Ambassador Sasser served from 1977-1995 as the junior and later the senior Senator from Tennessee. His assignments included: Chairman of the Senate Budget Committee; Chairman of the Appropriations Committee's Subcommittee on Military Construction; Chairman of the Banking Committee's Subcommittee on International Finance and Monetary Policy; Chairman of the Governmental Affairs Committee's Subcommittee on General Services, Federalism, and the District of Columbia; and Chairman of the Appropriations Committee's Subcommittee on the Legislative Branch.
Since leaving the Senate and prior to assuming his current duties, Senator Sasser was a Fellow at Harvard University's Kennedy School of Government and worked as an attorney in Washington, D.C. and Tennessee. From 1961-1977, he was an attorney with the Nashville law firm of Goodpasture, Carpenter, Woods, and Sasser. He also served as Chairman of the Democratic Party of Tennessee from 1973-1976.
Ambassador Sasser has been a Regent of the Smithsonian Institution, from 1987-1995, and a Trustee of the Sgt. Alvin C. York Historical Association, from 1993-95.

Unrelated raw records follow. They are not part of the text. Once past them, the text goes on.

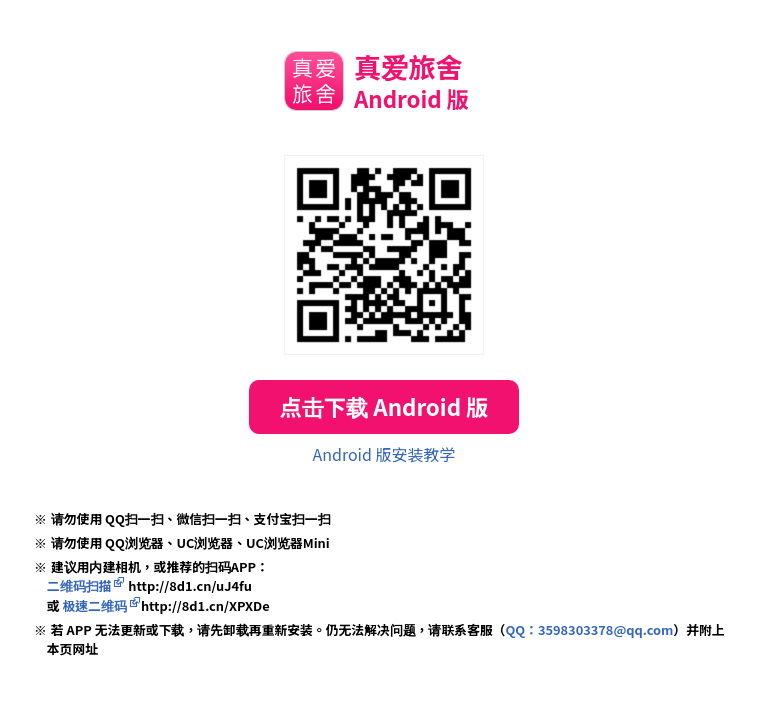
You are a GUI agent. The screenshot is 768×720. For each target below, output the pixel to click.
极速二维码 (95, 605)
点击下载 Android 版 (383, 406)
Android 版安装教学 (384, 454)
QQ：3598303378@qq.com (589, 629)
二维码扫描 (79, 585)
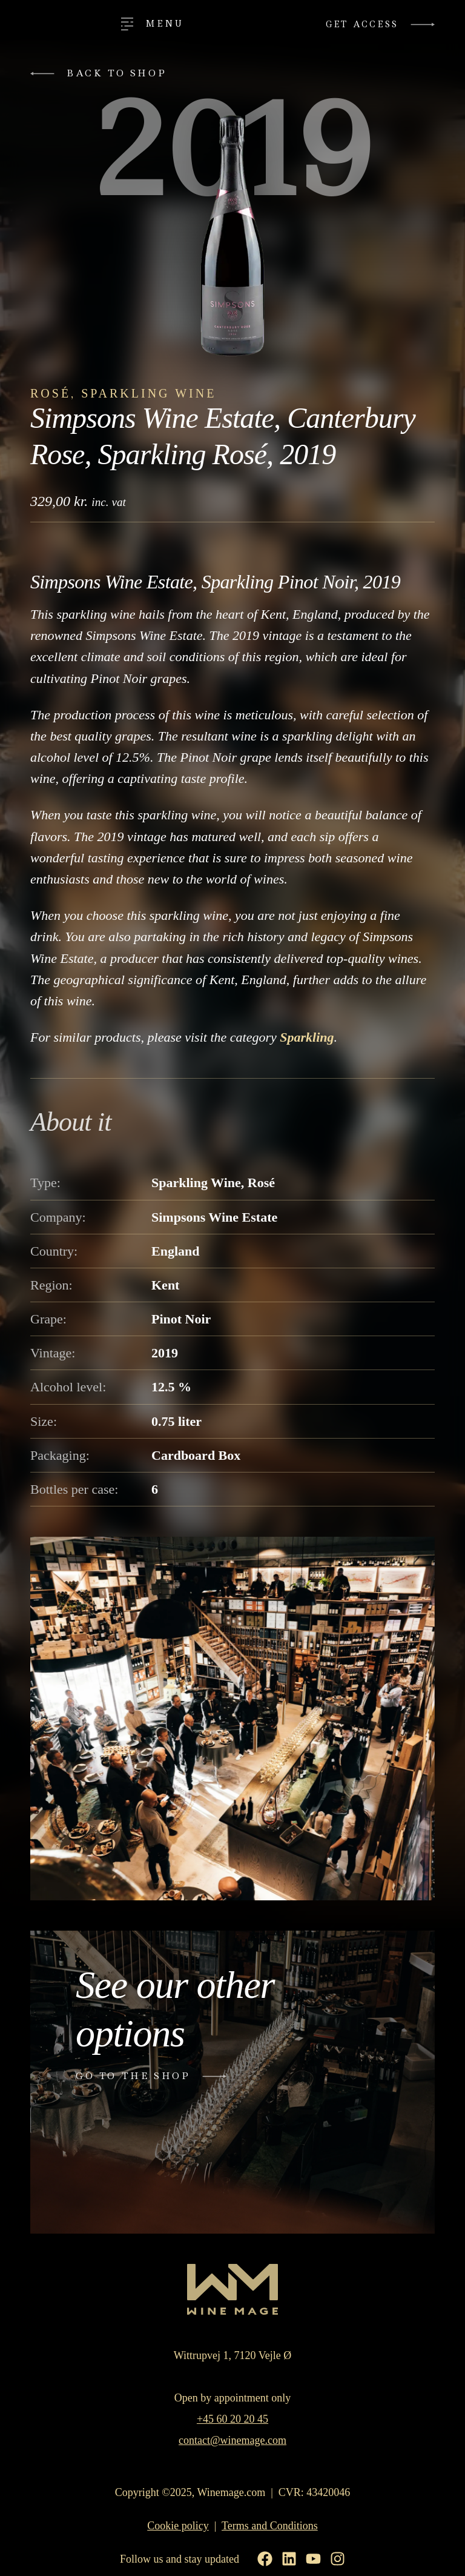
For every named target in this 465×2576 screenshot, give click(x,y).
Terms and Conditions (270, 2526)
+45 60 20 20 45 (232, 2420)
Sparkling (307, 1037)
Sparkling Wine (148, 393)
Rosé (50, 393)
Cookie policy (178, 2526)
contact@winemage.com (232, 2441)
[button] (103, 73)
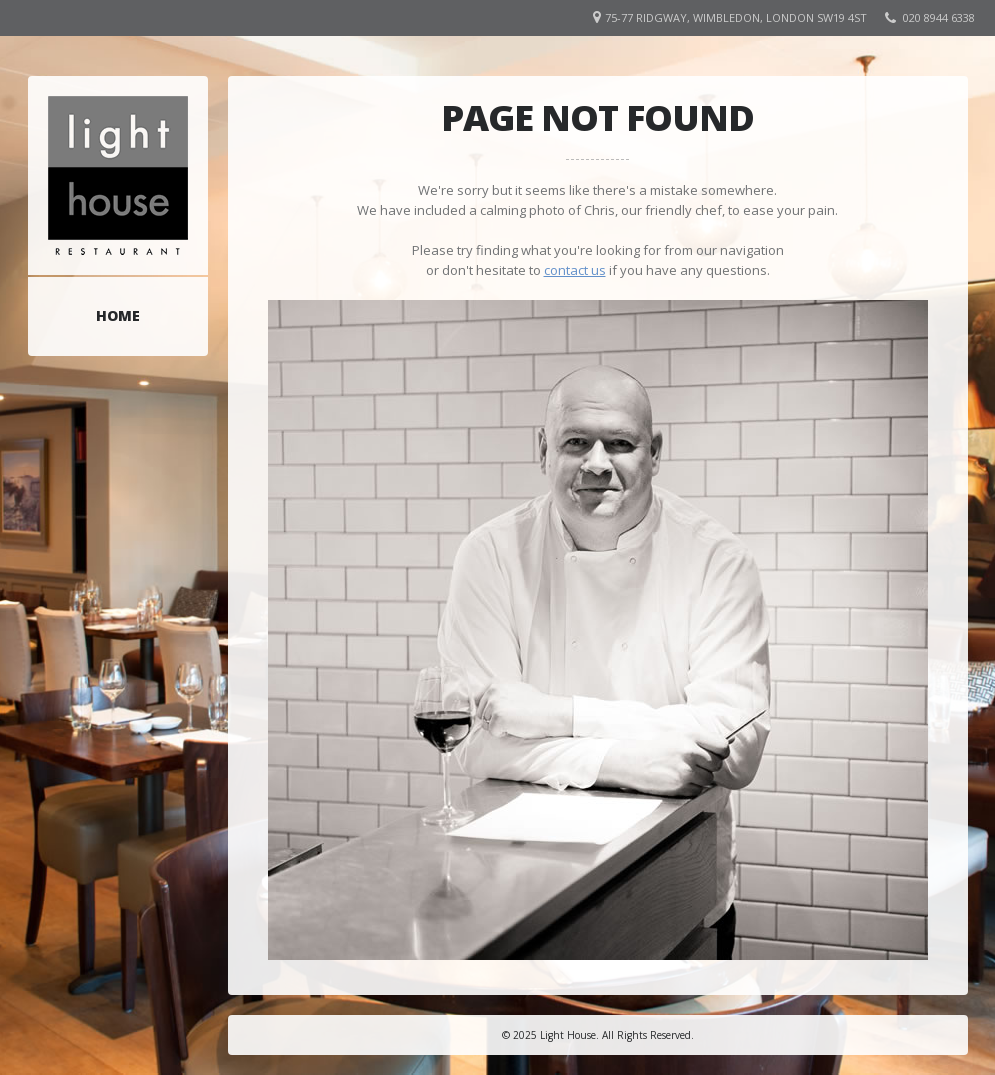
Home (118, 315)
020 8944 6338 (939, 17)
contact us (575, 270)
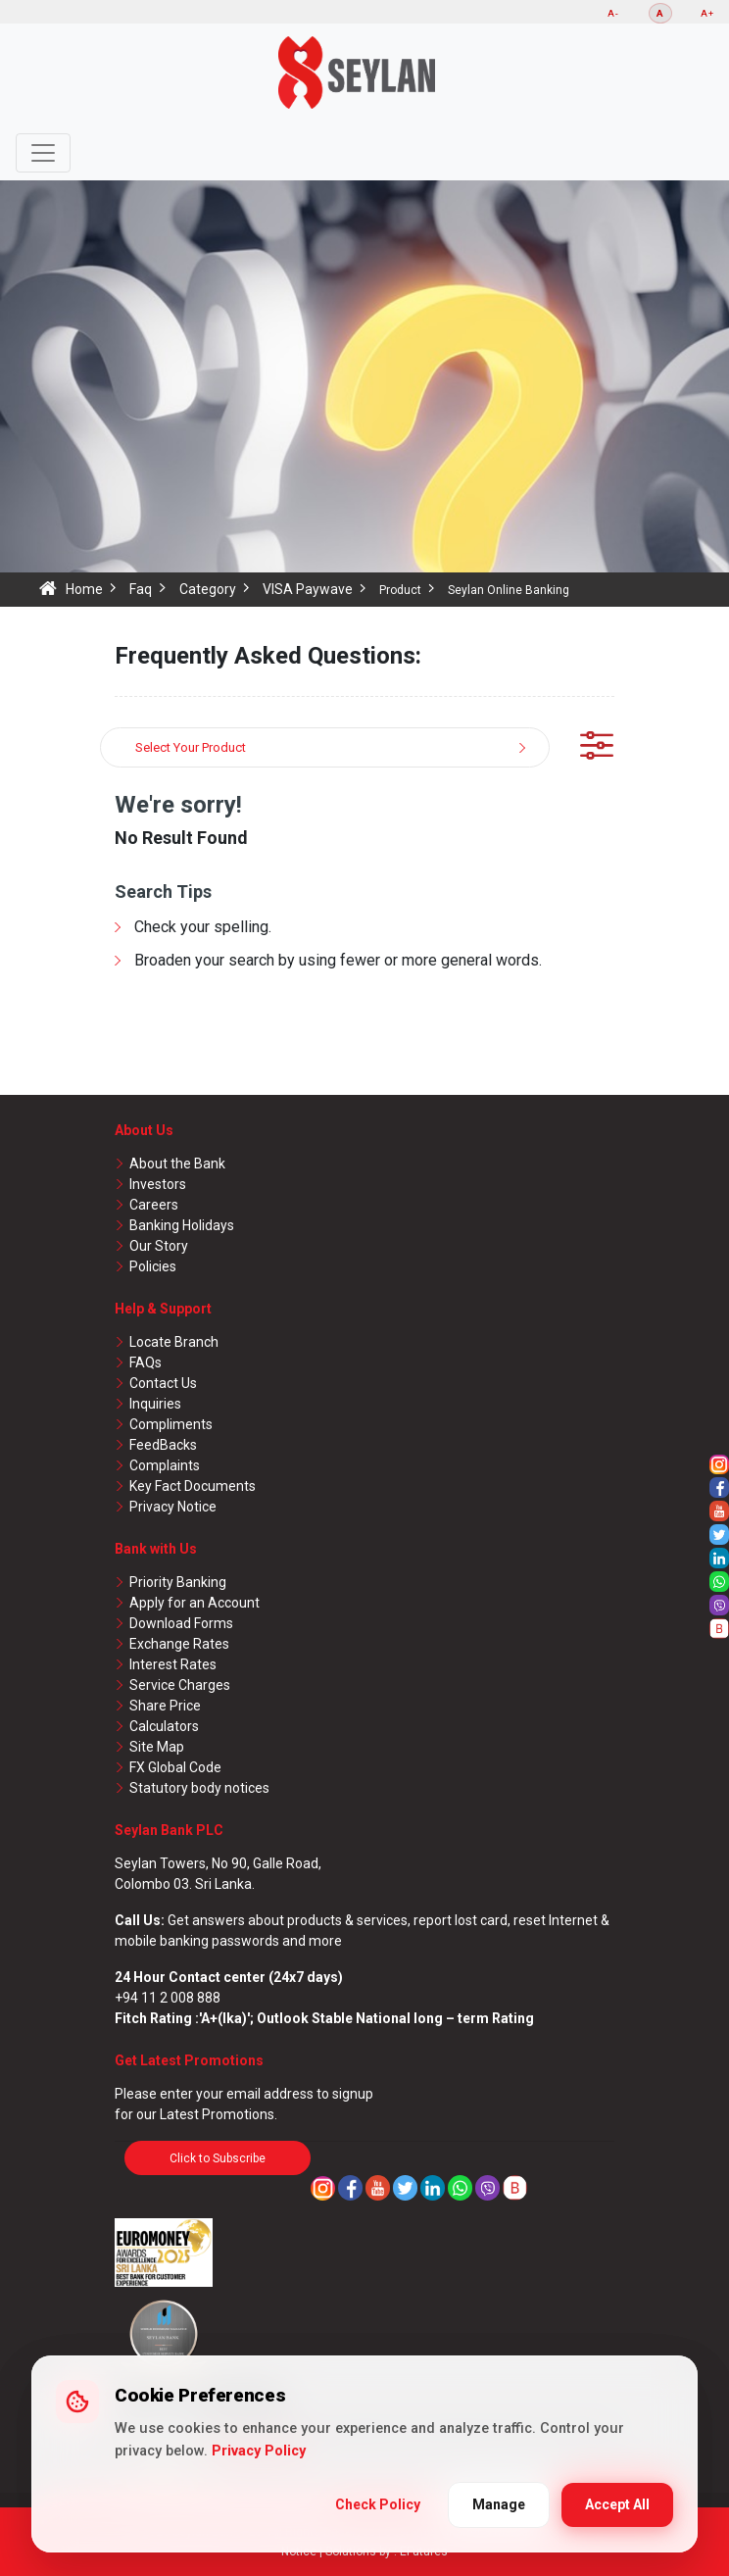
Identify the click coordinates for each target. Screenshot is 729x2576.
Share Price (165, 1705)
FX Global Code (175, 1767)
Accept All (617, 2504)
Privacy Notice (173, 1506)
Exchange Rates (179, 1644)
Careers (153, 1205)
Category (207, 589)
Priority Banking (177, 1582)
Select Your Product (190, 747)
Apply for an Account (194, 1602)
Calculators (164, 1726)
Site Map (156, 1747)
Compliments (171, 1424)
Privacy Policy (259, 2451)
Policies (152, 1266)
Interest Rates (173, 1664)
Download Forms (181, 1623)
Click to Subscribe (218, 2158)
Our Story (158, 1246)
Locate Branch (174, 1342)
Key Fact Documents (192, 1486)
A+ (707, 13)
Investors (157, 1184)
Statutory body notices (199, 1788)
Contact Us (163, 1383)
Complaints (164, 1465)
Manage (498, 2504)
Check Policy (377, 2504)
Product (400, 590)
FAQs (145, 1362)
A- (613, 13)
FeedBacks (163, 1445)
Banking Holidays (181, 1225)
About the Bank (177, 1163)
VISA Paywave (308, 589)
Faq (140, 589)
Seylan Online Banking (508, 590)
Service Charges (179, 1685)
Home (84, 589)
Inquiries (155, 1404)
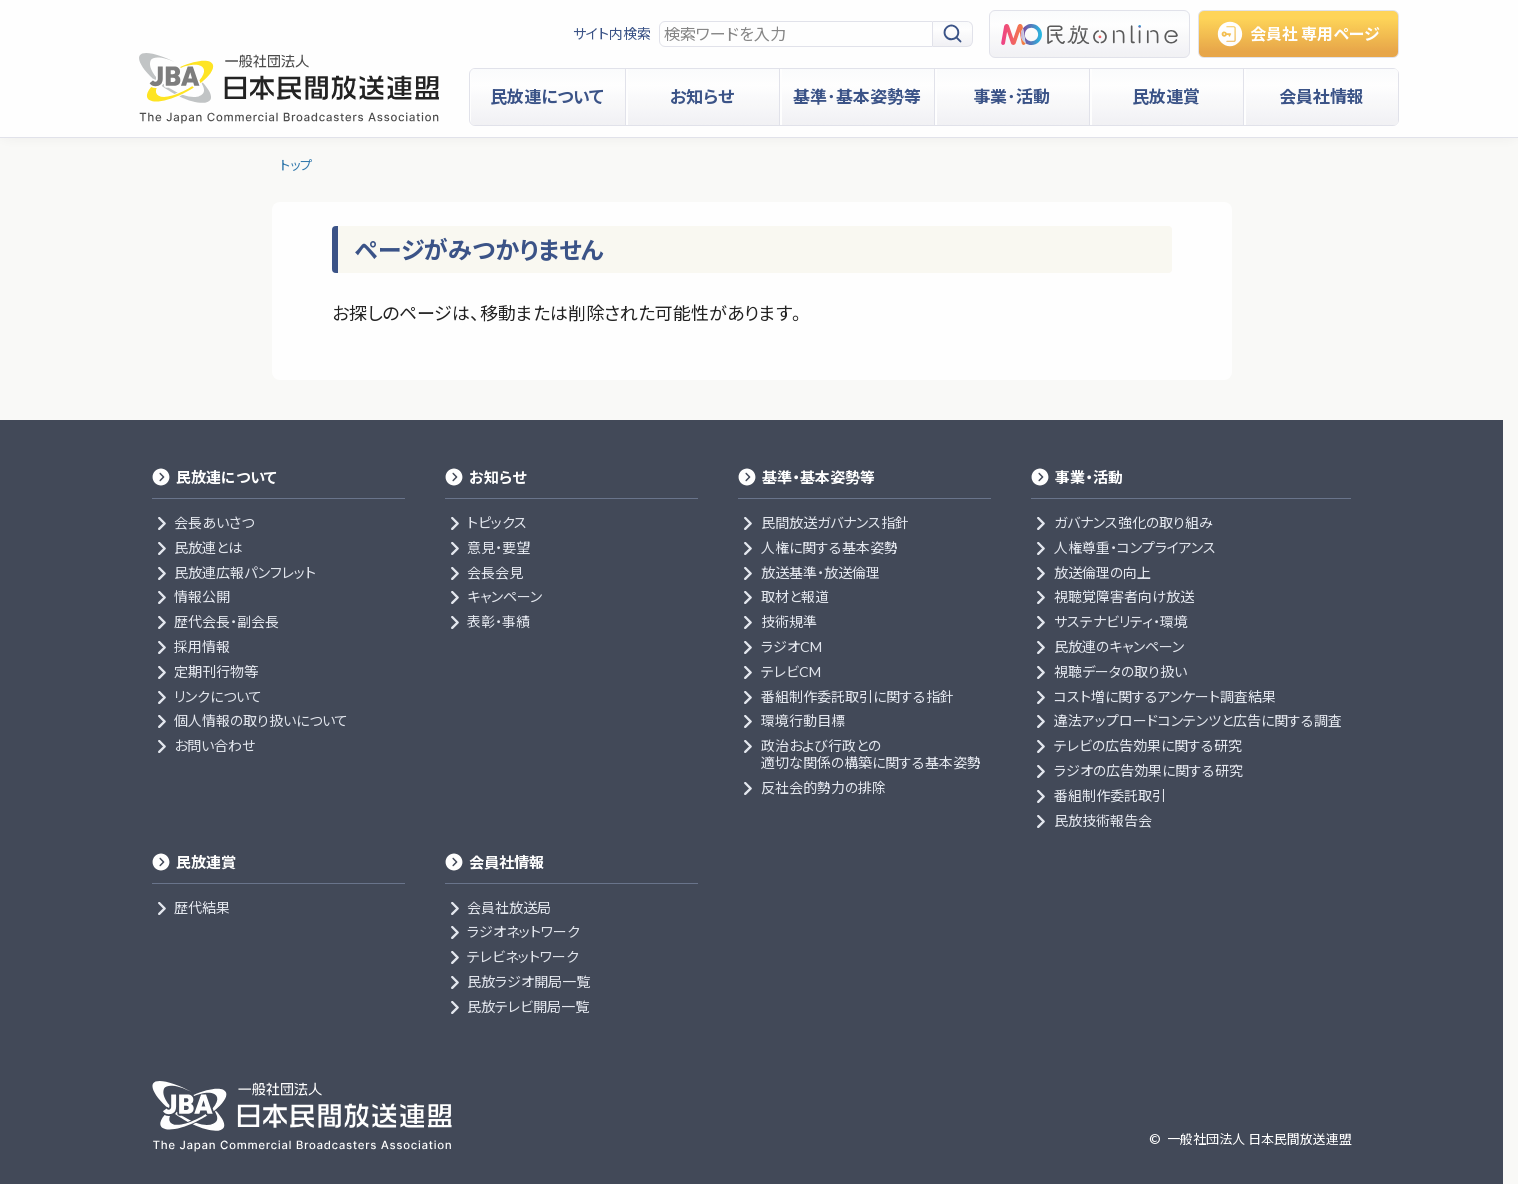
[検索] (953, 34)
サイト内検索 (612, 33)
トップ (296, 165)
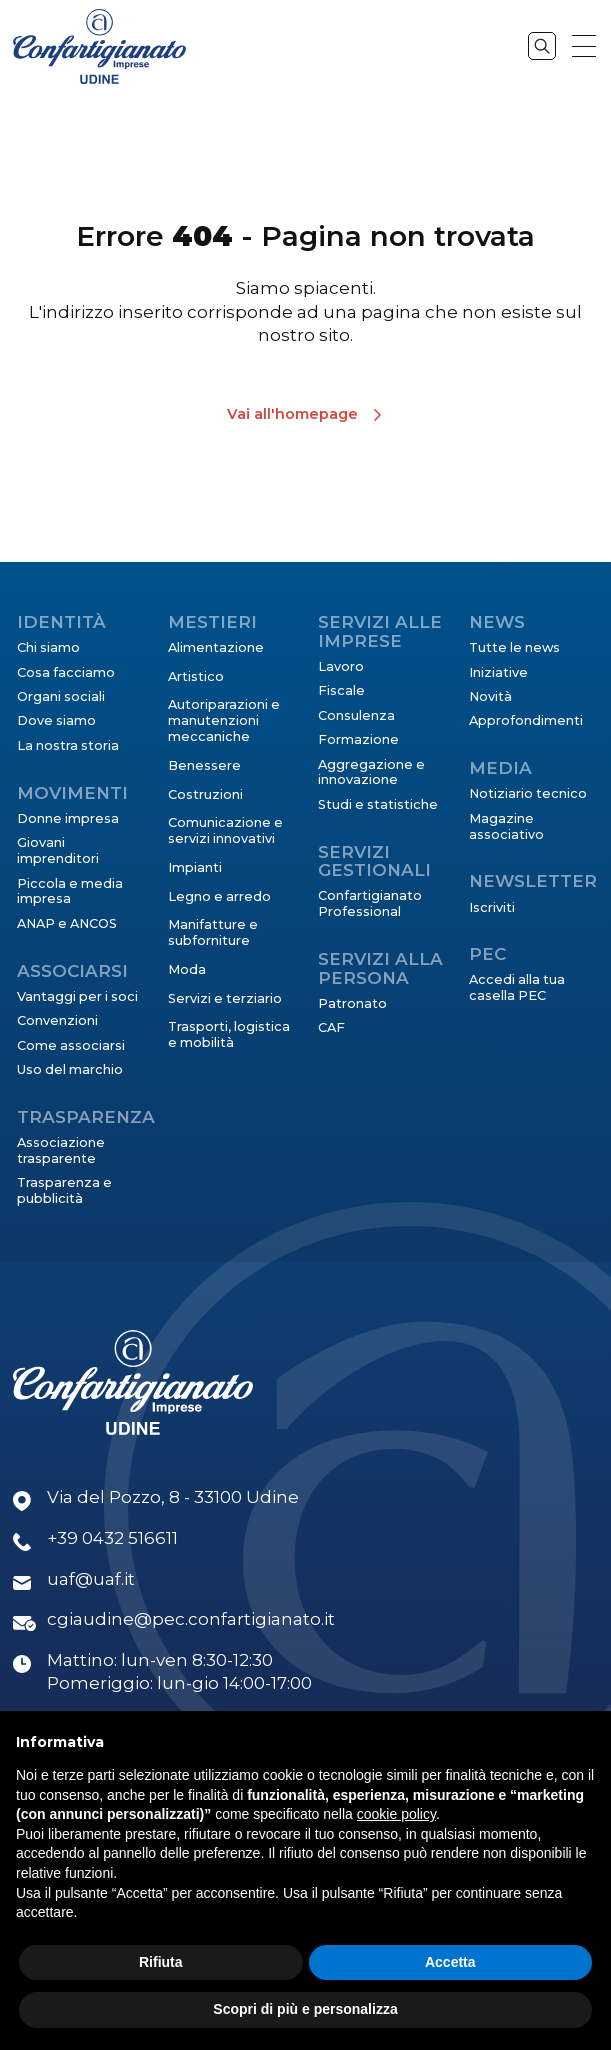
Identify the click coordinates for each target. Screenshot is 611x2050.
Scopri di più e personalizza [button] (305, 2009)
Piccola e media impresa (70, 891)
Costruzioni (205, 794)
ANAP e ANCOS (67, 923)
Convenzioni (57, 1020)
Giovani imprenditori (58, 850)
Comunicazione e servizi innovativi (225, 830)
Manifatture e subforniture (213, 932)
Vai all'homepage (292, 414)
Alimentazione (216, 647)
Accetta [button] (450, 1962)
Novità (490, 696)
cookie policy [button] (396, 1814)
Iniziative (498, 672)
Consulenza (356, 715)
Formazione (358, 739)
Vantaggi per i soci (77, 996)
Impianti (195, 867)
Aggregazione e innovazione (371, 772)
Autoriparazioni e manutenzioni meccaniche (224, 720)
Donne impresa (68, 818)
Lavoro (341, 666)
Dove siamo (56, 720)
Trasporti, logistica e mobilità (229, 1034)
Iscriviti (492, 907)
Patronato (352, 1003)
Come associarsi (71, 1045)
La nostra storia (68, 745)
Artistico (196, 676)
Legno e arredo (219, 896)
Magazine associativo (506, 826)
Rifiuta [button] (161, 1962)
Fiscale (341, 690)
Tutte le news (514, 647)
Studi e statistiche (378, 804)
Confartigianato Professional (370, 903)
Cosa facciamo (66, 672)
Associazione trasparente (61, 1150)
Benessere (204, 765)
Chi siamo (48, 647)
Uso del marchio (70, 1069)
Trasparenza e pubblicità (64, 1190)
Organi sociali (61, 696)
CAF (331, 1027)
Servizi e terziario (225, 998)
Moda (187, 969)
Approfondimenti (526, 720)
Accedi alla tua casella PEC (517, 987)
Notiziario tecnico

A graduate of Vanderbilt University (B.A., 1958) and Vanderbilt University School of Law (J.D., 1961), Ambassador Sasser has also received honorary degrees from Tusculum College of Greeneville, Tennessee and Lane College of Jackson, Tennessee. He is married to Mary G. Sasser and has two children, James Gray Sasser and Elizabeth Sasser.